*Exercise instructions*
The full listing below is to be written out exactly.

________________________

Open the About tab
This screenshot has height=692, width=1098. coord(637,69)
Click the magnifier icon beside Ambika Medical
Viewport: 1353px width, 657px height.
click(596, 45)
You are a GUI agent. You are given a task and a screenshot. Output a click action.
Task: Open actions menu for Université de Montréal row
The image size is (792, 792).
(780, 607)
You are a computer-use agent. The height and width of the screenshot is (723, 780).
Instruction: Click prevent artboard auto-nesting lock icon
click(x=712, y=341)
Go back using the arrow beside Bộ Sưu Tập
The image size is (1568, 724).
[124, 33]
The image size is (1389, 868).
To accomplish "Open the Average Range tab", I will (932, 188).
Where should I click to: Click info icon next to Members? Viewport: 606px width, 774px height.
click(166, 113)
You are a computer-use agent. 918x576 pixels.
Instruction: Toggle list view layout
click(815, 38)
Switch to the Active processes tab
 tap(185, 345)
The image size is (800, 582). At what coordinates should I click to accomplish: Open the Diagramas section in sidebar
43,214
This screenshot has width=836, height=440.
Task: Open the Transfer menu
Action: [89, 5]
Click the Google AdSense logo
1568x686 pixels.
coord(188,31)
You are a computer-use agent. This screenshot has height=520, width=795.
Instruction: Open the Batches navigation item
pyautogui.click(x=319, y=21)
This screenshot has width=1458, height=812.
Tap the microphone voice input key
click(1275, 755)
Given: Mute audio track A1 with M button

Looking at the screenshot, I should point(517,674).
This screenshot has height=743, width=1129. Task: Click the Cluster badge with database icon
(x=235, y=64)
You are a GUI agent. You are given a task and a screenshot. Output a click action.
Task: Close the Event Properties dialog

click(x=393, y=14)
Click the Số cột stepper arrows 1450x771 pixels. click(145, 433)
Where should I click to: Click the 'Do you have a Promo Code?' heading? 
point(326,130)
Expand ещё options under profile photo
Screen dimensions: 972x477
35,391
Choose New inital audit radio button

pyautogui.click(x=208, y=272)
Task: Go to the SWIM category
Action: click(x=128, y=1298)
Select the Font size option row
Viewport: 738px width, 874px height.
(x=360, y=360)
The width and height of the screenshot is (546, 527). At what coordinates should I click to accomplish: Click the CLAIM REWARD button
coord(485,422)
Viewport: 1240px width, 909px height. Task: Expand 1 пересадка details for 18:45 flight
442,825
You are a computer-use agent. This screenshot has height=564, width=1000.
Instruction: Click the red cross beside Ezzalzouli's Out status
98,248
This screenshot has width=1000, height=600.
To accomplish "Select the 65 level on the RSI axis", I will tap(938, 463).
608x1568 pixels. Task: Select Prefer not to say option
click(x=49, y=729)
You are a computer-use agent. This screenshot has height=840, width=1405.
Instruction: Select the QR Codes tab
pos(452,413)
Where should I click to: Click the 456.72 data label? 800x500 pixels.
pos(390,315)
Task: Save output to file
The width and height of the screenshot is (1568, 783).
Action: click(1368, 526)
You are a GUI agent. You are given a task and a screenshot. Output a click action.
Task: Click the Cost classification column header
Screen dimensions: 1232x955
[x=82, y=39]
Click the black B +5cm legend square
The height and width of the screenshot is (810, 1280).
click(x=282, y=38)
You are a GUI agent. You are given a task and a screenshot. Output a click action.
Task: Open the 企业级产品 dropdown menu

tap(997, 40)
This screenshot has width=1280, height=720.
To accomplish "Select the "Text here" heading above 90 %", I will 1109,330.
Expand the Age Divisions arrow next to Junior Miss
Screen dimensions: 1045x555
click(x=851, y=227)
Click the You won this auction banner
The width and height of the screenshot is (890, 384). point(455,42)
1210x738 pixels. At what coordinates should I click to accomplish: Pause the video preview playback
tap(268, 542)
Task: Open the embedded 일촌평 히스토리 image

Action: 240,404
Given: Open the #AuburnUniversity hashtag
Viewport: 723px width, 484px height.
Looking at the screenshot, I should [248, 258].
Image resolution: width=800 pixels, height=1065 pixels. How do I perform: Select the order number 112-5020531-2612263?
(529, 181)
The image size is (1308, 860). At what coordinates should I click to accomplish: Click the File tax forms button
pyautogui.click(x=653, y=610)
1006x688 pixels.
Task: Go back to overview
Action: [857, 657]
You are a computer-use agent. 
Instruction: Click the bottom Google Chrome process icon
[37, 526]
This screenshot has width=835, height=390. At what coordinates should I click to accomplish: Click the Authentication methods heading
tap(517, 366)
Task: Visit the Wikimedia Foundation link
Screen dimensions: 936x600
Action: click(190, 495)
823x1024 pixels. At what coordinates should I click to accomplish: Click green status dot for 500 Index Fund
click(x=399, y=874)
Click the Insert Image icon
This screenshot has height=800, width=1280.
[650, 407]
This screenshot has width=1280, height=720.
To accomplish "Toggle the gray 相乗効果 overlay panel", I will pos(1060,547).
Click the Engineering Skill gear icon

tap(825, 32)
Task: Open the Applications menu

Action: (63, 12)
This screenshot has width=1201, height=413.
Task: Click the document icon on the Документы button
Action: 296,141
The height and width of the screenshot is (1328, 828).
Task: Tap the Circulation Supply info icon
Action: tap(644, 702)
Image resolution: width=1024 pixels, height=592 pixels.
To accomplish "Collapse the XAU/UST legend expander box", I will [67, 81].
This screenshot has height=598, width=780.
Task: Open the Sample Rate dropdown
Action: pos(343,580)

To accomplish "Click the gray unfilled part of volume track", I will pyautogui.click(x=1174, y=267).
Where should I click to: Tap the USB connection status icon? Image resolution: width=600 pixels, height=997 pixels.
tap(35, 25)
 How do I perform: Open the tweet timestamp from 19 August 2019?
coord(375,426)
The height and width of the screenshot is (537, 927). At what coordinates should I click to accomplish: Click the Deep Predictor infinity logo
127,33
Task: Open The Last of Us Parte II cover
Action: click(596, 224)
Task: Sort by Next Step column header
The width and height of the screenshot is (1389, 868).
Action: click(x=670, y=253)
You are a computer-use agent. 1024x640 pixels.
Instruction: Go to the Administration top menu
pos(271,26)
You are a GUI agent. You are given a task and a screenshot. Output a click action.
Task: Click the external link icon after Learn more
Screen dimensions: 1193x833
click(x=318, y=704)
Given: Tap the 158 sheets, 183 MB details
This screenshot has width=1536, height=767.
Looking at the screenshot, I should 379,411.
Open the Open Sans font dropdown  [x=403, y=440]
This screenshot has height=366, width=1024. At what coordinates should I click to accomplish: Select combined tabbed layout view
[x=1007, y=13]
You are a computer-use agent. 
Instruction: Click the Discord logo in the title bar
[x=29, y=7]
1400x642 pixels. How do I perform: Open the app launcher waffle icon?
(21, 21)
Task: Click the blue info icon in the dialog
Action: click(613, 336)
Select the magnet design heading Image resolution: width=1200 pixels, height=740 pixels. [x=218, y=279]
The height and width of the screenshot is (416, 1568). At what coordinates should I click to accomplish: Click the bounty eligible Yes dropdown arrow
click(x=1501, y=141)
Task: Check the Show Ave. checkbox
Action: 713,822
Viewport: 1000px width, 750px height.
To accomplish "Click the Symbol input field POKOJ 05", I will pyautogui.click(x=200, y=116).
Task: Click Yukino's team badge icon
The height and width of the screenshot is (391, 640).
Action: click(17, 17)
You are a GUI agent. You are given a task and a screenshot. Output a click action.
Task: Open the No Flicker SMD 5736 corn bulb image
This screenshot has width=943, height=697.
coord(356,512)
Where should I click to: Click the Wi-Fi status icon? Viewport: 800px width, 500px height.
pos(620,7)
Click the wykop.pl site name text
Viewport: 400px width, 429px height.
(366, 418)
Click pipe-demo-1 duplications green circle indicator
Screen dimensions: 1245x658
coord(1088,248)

________________________

*Exercise output*
Open the About tab
This screenshot has height=692, width=1098. coord(637,69)
Click the magnifier icon beside Ambika Medical
Viewport: 1353px width, 657px height.
click(596, 45)
You are a GUI agent. You are given a task and a screenshot. Output a click action.
Task: Open actions menu for Université de Montréal row
The image size is (792, 792).
(780, 607)
You are a computer-use agent. The height and width of the screenshot is (723, 780).
Instruction: Click prevent artboard auto-nesting lock icon
click(x=712, y=341)
Go back using the arrow beside Bộ Sưu Tập
The image size is (1568, 724).
[124, 33]
The image size is (1389, 868).
To accomplish "Open the Average Range tab", I will (932, 188).
Where should I click to: Click info icon next to Members? Viewport: 606px width, 774px height.
click(166, 113)
You are a computer-use agent. 918x576 pixels.
Instruction: Toggle list view layout
click(815, 38)
Switch to the Active processes tab
 tap(185, 345)
The image size is (800, 582). At what coordinates should I click to accomplish: Open the Diagramas section in sidebar
43,214
This screenshot has width=836, height=440.
Task: Open the Transfer menu
Action: [89, 5]
Click the Google AdSense logo
1568x686 pixels.
coord(188,31)
You are a computer-use agent. This screenshot has height=520, width=795.
Instruction: Open the Batches navigation item
pyautogui.click(x=319, y=21)
This screenshot has width=1458, height=812.
Tap the microphone voice input key
click(1275, 755)
Given: Mute audio track A1 with M button

Looking at the screenshot, I should point(517,674).
This screenshot has height=743, width=1129. Task: Click the Cluster badge with database icon
(x=235, y=64)
You are a GUI agent. You are given a task and a screenshot. Output a click action.
Task: Close the Event Properties dialog

click(x=393, y=14)
Click the Số cột stepper arrows 1450x771 pixels. click(145, 433)
Where should I click to: Click the 'Do you have a Promo Code?' heading? 
point(326,130)
Expand ещё options under profile photo
Screen dimensions: 972x477
35,391
Choose New inital audit radio button

pyautogui.click(x=208, y=272)
Task: Go to the SWIM category
Action: click(x=128, y=1298)
Select the Font size option row
Viewport: 738px width, 874px height.
(x=360, y=360)
The width and height of the screenshot is (546, 527). At what coordinates should I click to accomplish: Click the CLAIM REWARD button
coord(485,422)
Viewport: 1240px width, 909px height. Task: Expand 1 пересадка details for 18:45 flight
442,825
You are a computer-use agent. This screenshot has height=564, width=1000.
Instruction: Click the red cross beside Ezzalzouli's Out status
98,248
This screenshot has width=1000, height=600.
To accomplish "Select the 65 level on the RSI axis", I will tap(938, 463).
608x1568 pixels. Task: Select Prefer not to say option
click(x=49, y=729)
You are a computer-use agent. This screenshot has height=840, width=1405.
Instruction: Select the QR Codes tab
pos(452,413)
Where should I click to: Click the 456.72 data label? 800x500 pixels.
pos(390,315)
Task: Save output to file
The width and height of the screenshot is (1568, 783).
Action: click(1368, 526)
You are a GUI agent. You are given a task and a screenshot. Output a click action.
Task: Click the Cost classification column header
Screen dimensions: 1232x955
[x=82, y=39]
Click the black B +5cm legend square
The height and width of the screenshot is (810, 1280).
click(x=282, y=38)
You are a GUI agent. You are given a task and a screenshot. Output a click action.
Task: Open the 企业级产品 dropdown menu

tap(997, 40)
This screenshot has width=1280, height=720.
To accomplish "Select the "Text here" heading above 90 %", I will 1109,330.
Expand the Age Divisions arrow next to Junior Miss
Screen dimensions: 1045x555
click(x=851, y=227)
Click the You won this auction banner
The width and height of the screenshot is (890, 384). point(455,42)
1210x738 pixels. At what coordinates should I click to accomplish: Pause the video preview playback
tap(268, 542)
Task: Open the embedded 일촌평 히스토리 image

Action: 240,404
Given: Open the #AuburnUniversity hashtag
Viewport: 723px width, 484px height.
Looking at the screenshot, I should [248, 258].
Image resolution: width=800 pixels, height=1065 pixels. How do I perform: Select the order number 112-5020531-2612263?
(529, 181)
The image size is (1308, 860). At what coordinates should I click to accomplish: Click the File tax forms button
pyautogui.click(x=653, y=610)
1006x688 pixels.
Task: Go back to overview
Action: [857, 657]
You are a computer-use agent. 
Instruction: Click the bottom Google Chrome process icon
[37, 526]
This screenshot has width=835, height=390. At what coordinates should I click to accomplish: Click the Authentication methods heading
tap(517, 366)
Task: Visit the Wikimedia Foundation link
Screen dimensions: 936x600
Action: click(190, 495)
823x1024 pixels. At what coordinates should I click to accomplish: Click green status dot for 500 Index Fund
click(x=399, y=874)
Click the Insert Image icon
This screenshot has height=800, width=1280.
[650, 407]
This screenshot has width=1280, height=720.
To accomplish "Toggle the gray 相乗効果 overlay panel", I will pos(1060,547).
Click the Engineering Skill gear icon

tap(825, 32)
Task: Open the Applications menu

Action: (63, 12)
This screenshot has width=1201, height=413.
Task: Click the document icon on the Документы button
Action: 296,141
The height and width of the screenshot is (1328, 828).
Task: Tap the Circulation Supply info icon
Action: tap(644, 702)
Image resolution: width=1024 pixels, height=592 pixels.
To accomplish "Collapse the XAU/UST legend expander box", I will [67, 81].
This screenshot has height=598, width=780.
Task: Open the Sample Rate dropdown
Action: pos(343,580)

To accomplish "Click the gray unfilled part of volume track", I will pyautogui.click(x=1174, y=267).
Where should I click to: Tap the USB connection status icon? Image resolution: width=600 pixels, height=997 pixels.
tap(35, 25)
 How do I perform: Open the tweet timestamp from 19 August 2019?
coord(375,426)
The height and width of the screenshot is (537, 927). At what coordinates should I click to accomplish: Click the Deep Predictor infinity logo
127,33
Task: Open The Last of Us Parte II cover
Action: click(596, 224)
Task: Sort by Next Step column header
The width and height of the screenshot is (1389, 868).
Action: click(x=670, y=253)
You are a computer-use agent. 1024x640 pixels.
Instruction: Go to the Administration top menu
pos(271,26)
You are a GUI agent. You are given a task and a screenshot. Output a click action.
Task: Click the external link icon after Learn more
Screen dimensions: 1193x833
click(x=318, y=704)
Given: Tap the 158 sheets, 183 MB details
This screenshot has width=1536, height=767.
Looking at the screenshot, I should 379,411.
Open the Open Sans font dropdown  [x=403, y=440]
This screenshot has height=366, width=1024. At what coordinates should I click to accomplish: Select combined tabbed layout view
[x=1007, y=13]
You are a computer-use agent. 
Instruction: Click the Discord logo in the title bar
[x=29, y=7]
1400x642 pixels. How do I perform: Open the app launcher waffle icon?
(21, 21)
Task: Click the blue info icon in the dialog
Action: click(613, 336)
Select the magnet design heading Image resolution: width=1200 pixels, height=740 pixels. [x=218, y=279]
The height and width of the screenshot is (416, 1568). At what coordinates should I click to accomplish: Click the bounty eligible Yes dropdown arrow
click(x=1501, y=141)
Task: Check the Show Ave. checkbox
Action: 713,822
Viewport: 1000px width, 750px height.
To accomplish "Click the Symbol input field POKOJ 05", I will pyautogui.click(x=200, y=116).
Task: Click Yukino's team badge icon
The height and width of the screenshot is (391, 640).
Action: click(17, 17)
You are a GUI agent. You are given a task and a screenshot. Output a click action.
Task: Open the No Flicker SMD 5736 corn bulb image
This screenshot has width=943, height=697.
coord(356,512)
Where should I click to: Click the Wi-Fi status icon? Viewport: 800px width, 500px height.
pos(620,7)
Click the wykop.pl site name text
Viewport: 400px width, 429px height.
(366, 418)
Click pipe-demo-1 duplications green circle indicator
Screen dimensions: 1245x658
coord(1088,248)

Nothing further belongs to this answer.